Acknowledging the significance of proximity and access to parks and related facilities such as trails can lower risk of cardiovascular disease, obesity, mental health, and other related health issues [33]. The current study did not identify trail user proximity to trail heads or park like areas. A growing body of research around access to natural areas, trees, and its linkage to increased physical activity with resulting health benefits shows improved physical health, socialization, and stress reduction as some of the benefits along with those associated with investment in underserved communities [4, 34]. These nature-based features are generally reflected in trail location and topography in many of the trail areas where participants are surveyed. Finally, important findings on demographics and trail use in the Santa Fe, NM region showed significant differences in trail use between Hispanics and non-Hispanics (45 and 85% respectively), further amplified by proximity to trails and safe infrastructure with 56% of non-Hispanic trail users having improved access to trails within 15 min of a trail in comparison to 31% of Hispanic trail users [35]. As the study was not specifically designed to measure nature access or inequitable access and proximity to trails, adapting future trail studies to include these issues is an important next step for further work on trail impacts to health.

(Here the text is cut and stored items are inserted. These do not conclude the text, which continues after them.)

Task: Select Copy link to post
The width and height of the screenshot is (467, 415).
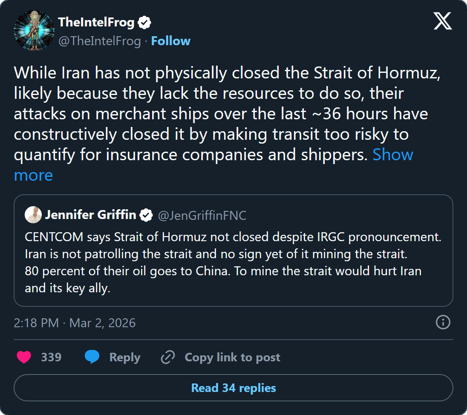Action: click(232, 357)
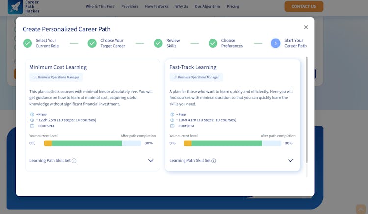Click the Jr. Business Operations Manager tag in Fast-Track
The height and width of the screenshot is (214, 368).
point(196,77)
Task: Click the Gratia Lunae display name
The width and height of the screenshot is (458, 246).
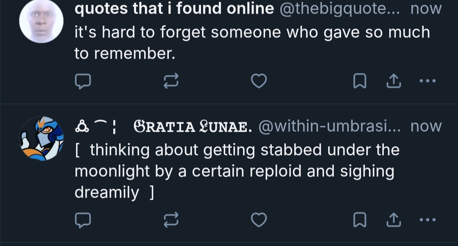Action: [193, 126]
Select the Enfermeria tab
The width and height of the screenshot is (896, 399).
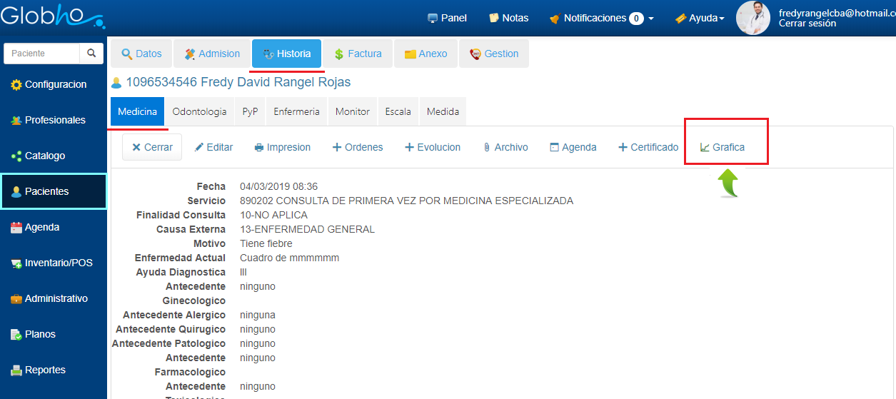pos(296,111)
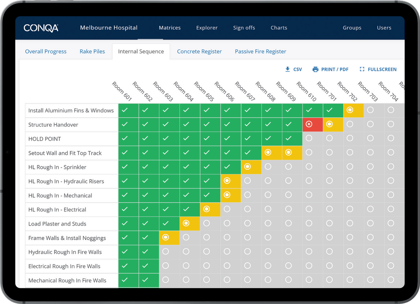Open the Users page
Image resolution: width=420 pixels, height=304 pixels.
[384, 28]
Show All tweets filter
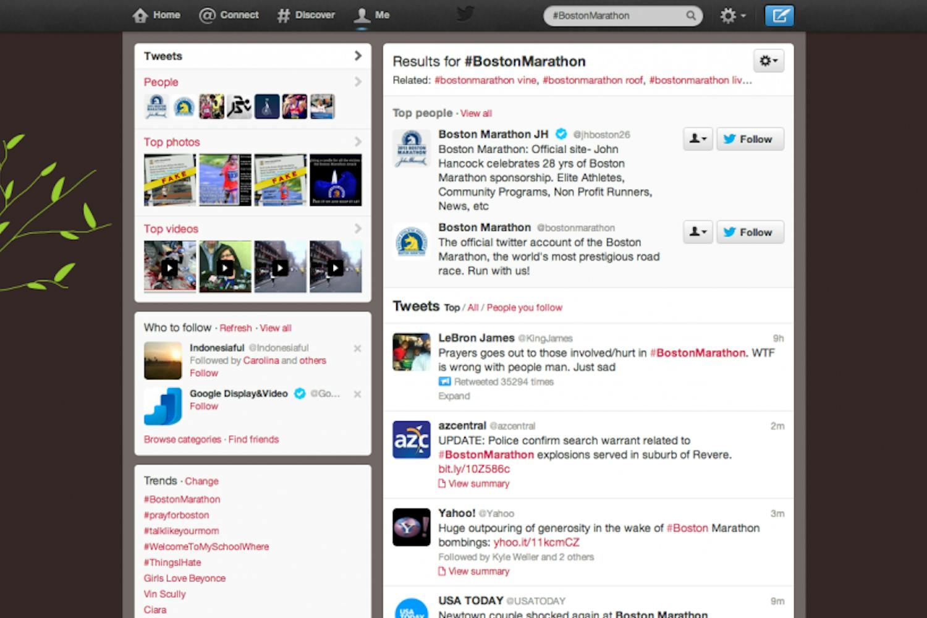The height and width of the screenshot is (618, 927). tap(473, 308)
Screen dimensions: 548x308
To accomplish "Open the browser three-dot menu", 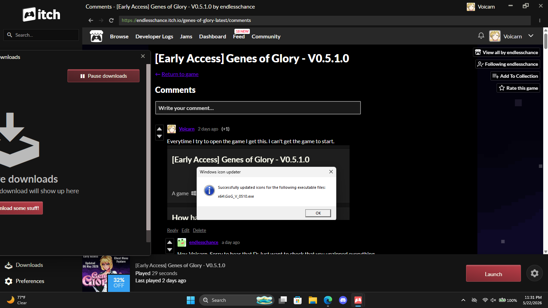I will [x=540, y=21].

Given the significant risk of obesity and depression among individuals with low physical activity and with rates of obesity and depression on the rise, the findings of this study will provide some rationale for the likelihood of improving wellness and health through various distances of trail activities and shows the necessity of building more trails throughout the country.

The current study contains several limitations. The cross-sectional design did not allow establishment of a causal relationship between the type of activity and self-rated wellness and health. Lack of information on the linkage between nature, physical activity, and access to trails was another limitation in the study. Diet was roughly controlled by asking two questions about fast food consumption and fruits/vegetables consumption. Obviously, there are other important elements in evaluating diet that were not measured. Volunteers were scheduled to recruit survey participants during specific times, but actual volunteer participation and effectiveness likely varied.

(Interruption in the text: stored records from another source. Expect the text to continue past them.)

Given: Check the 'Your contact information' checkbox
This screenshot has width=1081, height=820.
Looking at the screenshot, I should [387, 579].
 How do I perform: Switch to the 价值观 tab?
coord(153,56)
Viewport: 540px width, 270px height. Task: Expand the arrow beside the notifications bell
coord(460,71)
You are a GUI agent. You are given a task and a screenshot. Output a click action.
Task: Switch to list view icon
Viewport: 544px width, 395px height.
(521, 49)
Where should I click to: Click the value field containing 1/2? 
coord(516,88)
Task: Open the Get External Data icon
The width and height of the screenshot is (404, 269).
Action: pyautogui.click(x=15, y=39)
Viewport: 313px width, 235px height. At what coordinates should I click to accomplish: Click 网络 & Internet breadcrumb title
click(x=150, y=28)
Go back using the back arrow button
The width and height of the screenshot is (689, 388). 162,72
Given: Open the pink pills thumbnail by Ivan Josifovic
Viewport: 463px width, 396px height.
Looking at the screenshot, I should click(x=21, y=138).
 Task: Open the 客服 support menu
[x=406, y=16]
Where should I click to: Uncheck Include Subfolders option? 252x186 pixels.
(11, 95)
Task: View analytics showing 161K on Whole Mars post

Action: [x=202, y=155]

The strength of the current study was the application of GAM in finding the nonlinear curved-shape association of running/biking distance and self-rated wellness and health. Furthermore, the researchers tried to minimize the recall bias on seasonal variations by evaluating the trail users during all four seasons. Longitudinal studies could improve the reliability of study results. In addition, the relationship of self-rated wellness and health and trail physical activity was evaluated after controlling for all recognized confounders such as SES and mood [36], smoking [37], diet [17, 38], and sleep [39,40,41,42].

Conclusions

The current study revealed the characteristics of population who currently use the trails in the state of Indiana and the patterns of their physical activities in trails. Employed educated married middle-aged people had the highest prevalence of walking, running and biking. It also demonstrated a linear association between walking and self-rated wellness and health; the higher the walking, the higher self-rated wellness and health. A similar association was observed for running up to 6.5 miles per week or biking > 14 miles per week. Future investigations could also assess the equity in access and the proximity to trails in follow-up studies.